*WORK INSTRUCTIONS*
Rewrite the material below, changing "computer-use agent" to "desktop assistant" and keeping everything else the same. Leave out the pictures.

*INFORMATION GIVEN*

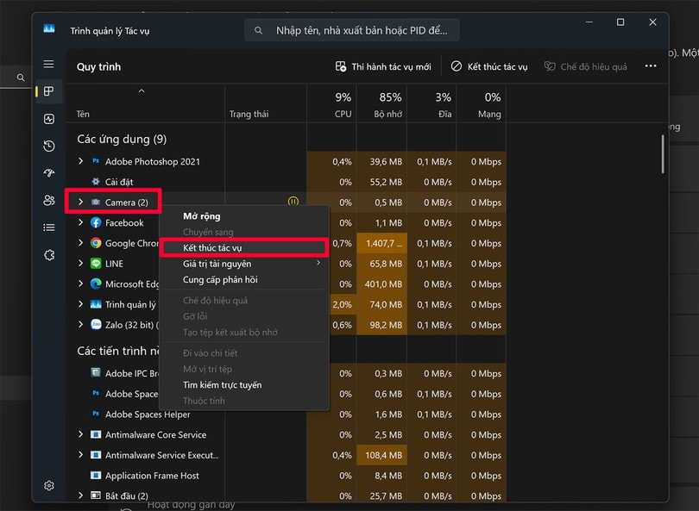This screenshot has width=699, height=511.
Task: Expand the Camera (2) process group
Action: click(x=81, y=203)
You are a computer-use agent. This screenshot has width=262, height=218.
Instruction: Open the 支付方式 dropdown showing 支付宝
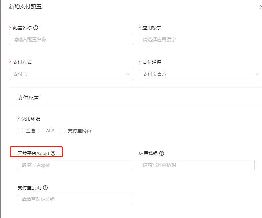pos(68,74)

*COMPLETE RESPONSE*
This screenshot has width=699, height=511.
Task: Expand the Camera (2) process group
Action: click(x=81, y=203)
You are a desktop assistant. This screenshot has width=262, height=218.
Instruction: Open the 支付方式 dropdown showing 支付宝
pos(68,74)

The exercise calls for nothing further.